Husky also says it has made another discovery at the White Rose field. The well, known as White Rose A-78, was drilled approximately 11 kilometres northwest of the SeaRose in the first quarter of 2017 and delineated a light oil column of more than 100 metres. Husky is still assessing the discovery and didn’t say how much oil it thinks it’s found or what the prospects are of developing it. But it shows new resources keep being found.

White Rose at a glanceThe White Rose offshore oil field discovery, made in 1984 in water depths of about 120 metres, is the gift that keeps on giving since commercial production began on November 12, 2005.
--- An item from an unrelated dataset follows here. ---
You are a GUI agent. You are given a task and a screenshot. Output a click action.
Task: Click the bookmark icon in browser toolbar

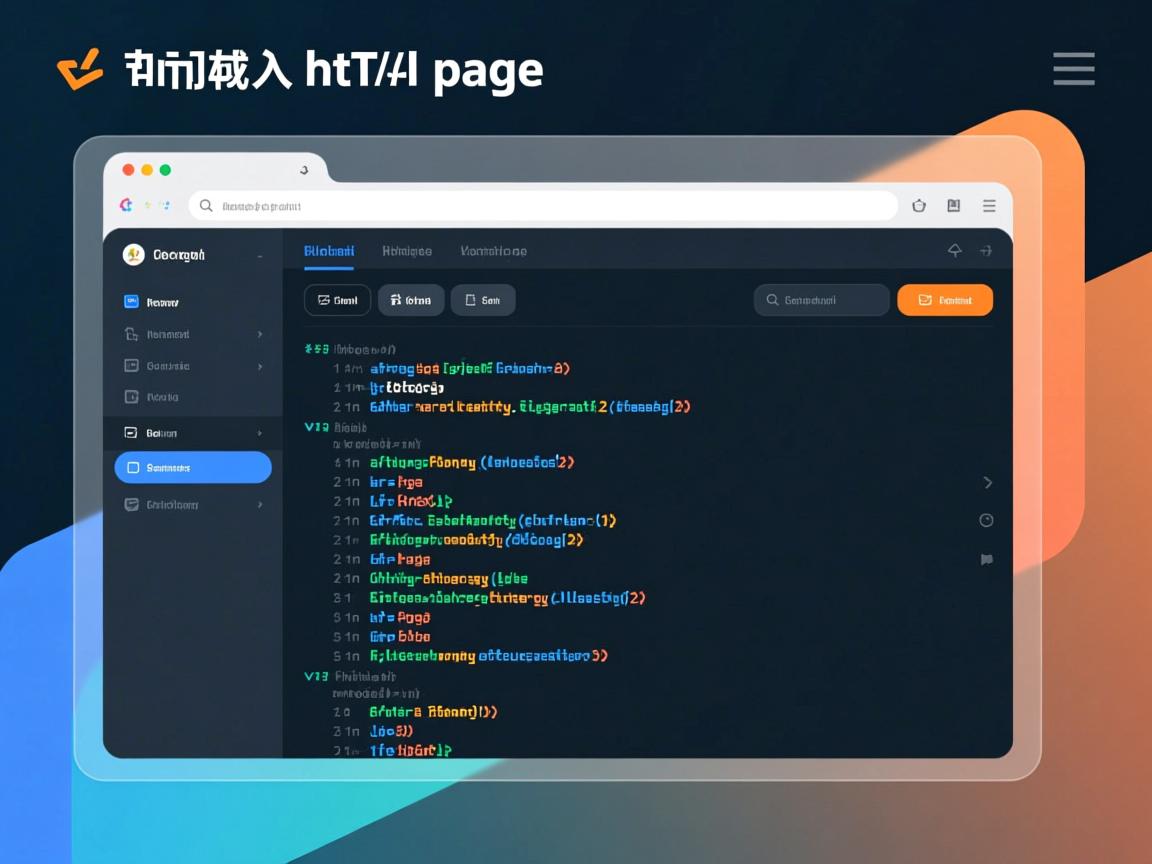(953, 206)
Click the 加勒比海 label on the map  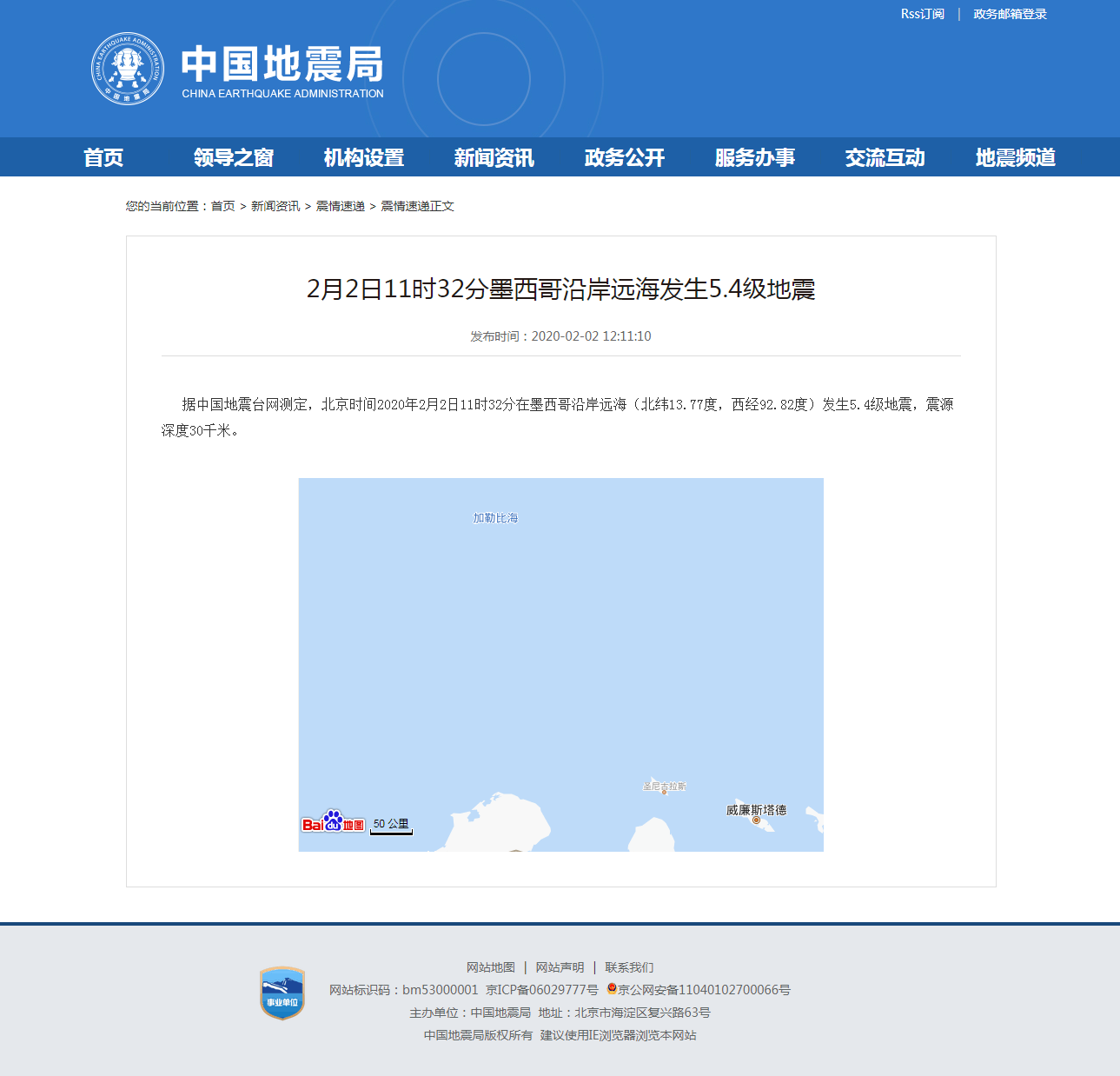[495, 518]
  • 275 million barrels of oil has been produced from White Rose as of March 31, 2017.
  • More than $3 billion paid by Husky Energy in royalties and taxes to date from White Rose.
  • North Amethyst was the first White Rose satellite field that went into production in 2010.
  • In 2015 South White Rose became the second satellite field to go into production.
  • Husky expects to reach peak production of 75,000 bpd at West White Rose by 2025.
  • The company says incremental operating costs for West White Rose are expected to be less than $3 per barrel over the first 10 years of the project

Husky estimates that work will result in more than 10 million person hours of employment during the engineering and construction phase of West White Rose. A graving dock was built in Argentia, located on the southwest coast of the province’s Avalon Peninsula, where the structure will be built. Construction will start in the fourth quarter of 2017 and first oil is expected in 2022.

Rob Greenwood, executive director of Memorial University’s Leslie Harris Centre for Regional Policy and Development, says the project comes at a crucial time with Hebron heading into the operations phase and no other big offshore oil projects in the development queue. “If you can have a new field come onstream every five-to-10 years, it can sustain the economy,” he says. “Newfoundland and Labrador needs another boom.”

The town of Placentia, which includes Argentia and four other amalgamated communities, is certainly looking forward to the boost West White Rose will give its economy. “The direct and indirect economic impacts associated with this project will provide many positive benefits to this community,” Placentia mayor Wayne Power said in a press release.

There are also signals that the oil and gas industry is finding ways to make offshore projects, especially in deep water basins like the Flemish Pass where the Bay du Nord discovery was made, more competitive with onshore oil plays. A recent report by energy consultancy Wood Mackenzie estimates that on average global deep-water project costs have fallen just over 20 per cent since 2014 and some of the most attractive ones are now competing with U.S. tight oil plays.

“This is not just the result of cheaper rig day rates. Of far greater impact are the steps … the industry has taken to reevaluate project designs and improve well performance,” says Angus Rodgers, Wood Mackenzie’s Asia- Pacific upstream research director. “We are now seeing scaled-down projects with less wells, more subsea tiebacks and reduced facilities and capacities. This all translates into lower break-even [costs.]”

NOIA’s Cadigan credits Husky with doing plenty of cost-cutting of its own to make West White Rose attractive enough for it to sanction in a US$50 oil environment. He says the federal government’s current review of the environmental assessment process is creating angst in the oil and gas industry that investors won’t be able to bring Canadian resources to market in a reasonable time frame if changes are made. However, he says the sanctioning of West White Rose, the results of recent land sales in offshore Newfoundland, and the fact fields like Hibernia and White Rose continue to perform above original expectations, has caught the attention of global players in the oil and gas sector.

“The world is noticing. I think there is a little more confidence in the long-term prospects in the Jeanne d’Arc Basin as well as our deep-water basins,” Cadigan says.